Classis, Ordo et Fam. indet.

Genus Bavlinella (Schepeleva) Vidal (1976)

Type species. Bavlinella faveolata (Schepeleva) Vidal (1976)

Bavlinella faveolata (Schepeleva) Vidal (1976)

Fig. 6

1974 Sphaerocongregus variabilis Moorman: pls. 1-3

1976 Bavlinella faveolata Vidal : figs. 7A-C

1992 Bavlinella faveolata Schopf : pl. 54-J

2000 Bavlinella faveolata Gaucher: pl. 9, pl. 18.1-18.2

2003 Bavlinella faveolata Gaucher et al.: figs. 5C-H, 6F

2005a Bavlinella faveolata Gaucher et al.: figs. 6a-i

2006 Bavlinella faveolata Gaucher and Germs: figs. 6a-o, 7a-c

2009 Sphaerocongregus variabilis Nagy et al., figs. 1m-n

Type specimen. German et al. (1989) designated a lectotype for the species from the Kotlin Formation of the former USSR. This lectotype has also been illustrated by Schopf (1992: pl. 54-J) . Therefore, the valid designation of a lectotype supersedes any previous restriction of the application of the name of the genus and species Bavlinella faveolata.
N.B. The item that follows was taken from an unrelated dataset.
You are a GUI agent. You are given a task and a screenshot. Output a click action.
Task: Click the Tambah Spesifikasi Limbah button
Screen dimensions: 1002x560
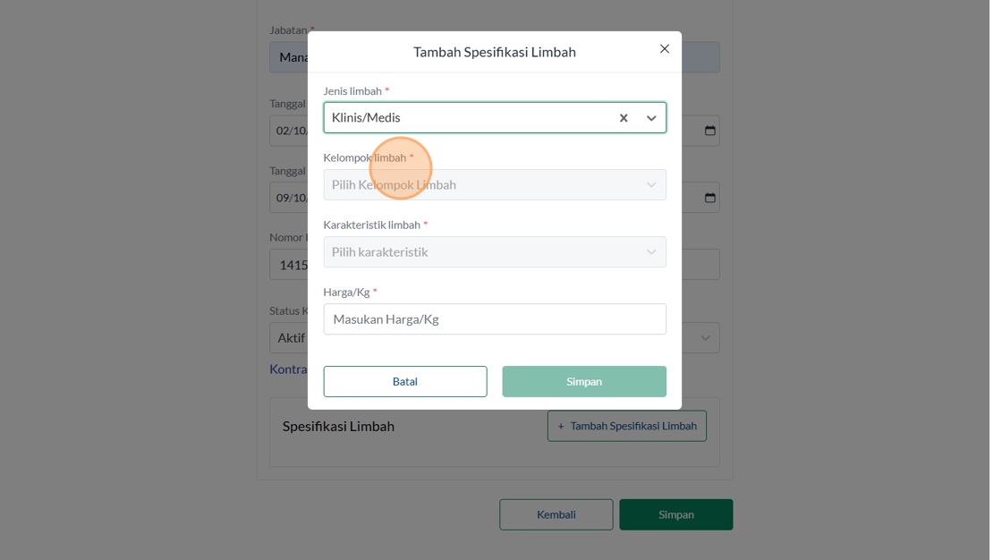coord(626,426)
Sphaerocongregus variabilisMoorman (1974) is thus to be considered as a junior synonym (Vidal 1976, Gaucher et al. 2003).

Material. Seven specimens occur both in thin section ARAT 30 and palynological macerations (ARAT 20, 29C and 35B) of carbonates from the Frecheirinha Formation

Description. The observed specimens were mainly single spheroidal vesicles made up of tens of tightly-packed, micron-sized (1-2 μm) microspheres (Fig. 6.a), thus corresponding to the endosporangia morphotype of Moorman (1974) . Two types of preservation were observed: carbonized remains, mainly occurring in macerations, and hematized specimens (only in thin sections). Both types of preservation are common for the species (e.g. Gaucher 2000, Gaucher et al. 2003, Gaucher and Germs 2006). Diameter of vesicles ranges between 5 and 20 μm (mean=12 μm, N=17).

Remarks. B. faveolata is a subordinate component in the acritarch assemblage, which is clearly dominated by leiosphaerids. However, a few organic-rich marl layers preserve mass occurrences of B. faveolata, which is a common feature of the species (Moorman 1974, Gaucher and Germs 2006, Nagy et al. 2009).

DISCUSSION

The low-diversity fossil assemblage of the Frecheirinha Formation comprises Leiosphaeridia, Lophosphaeridium and subordinated Bavlinella faveolata (=Sphaerocongregus variabilis). Both Leiosphaeridia and Bavlinella are long-ranging microfossils, but occur as an assemblage (Table I) in the Cryogenian (e.g. Knoll et al. 1981, Nagy et al. 2009, Yin and Yuan 2007) early and late Ediacaran successions, worldwide (e.g. Germs et al. 1986, Gaucher et al. 2003, 2008, Gaucher and Germs 2006, Grey et al. 2003).

The Cryogenian occurrences are usually characterized by a strong dominance of Bavlinella faveolata in almost monospecific assemblages. Examples in North America are the Mineral Fork Formation from Utah, USA (Knoll et al. 1981) and its correlative Uinta Mountain Group in the same region (Nagy and Porter 2005), and the upper Chuar Group (Nagy et al. 2009). All these units are constrained to the lower Cryogenian, between 770 Ma and 740 Ma (Table I, Nagy et al. 2009, Link and Christie-Blick 2011). Similar, Bavlinella-dominated assemblages occur just prior to the end-Cryogenian glaciation (Table I) in the Otavi Group in Namibia (Germs et al. 2009) and in the Datangpo Formation in South China (Yin and Yuan 2007). Again in these cases, Bavlinella faveolata strongly dominates the assemblages, unlike the Frecheirinha assemblage, in which Bavlinella is a subordinated component. Furthermore, vase-shaped microfossils (VSM's) and other acritarchs occur in the Cryogenian assemblages (Nagy and Porter 2005, Huntley et al. 2006, Nagy et al. 2009), such as Cerebrosphaera, Valeria and Trachysphaeridium, none of which occur in the Frecheirinha Formation.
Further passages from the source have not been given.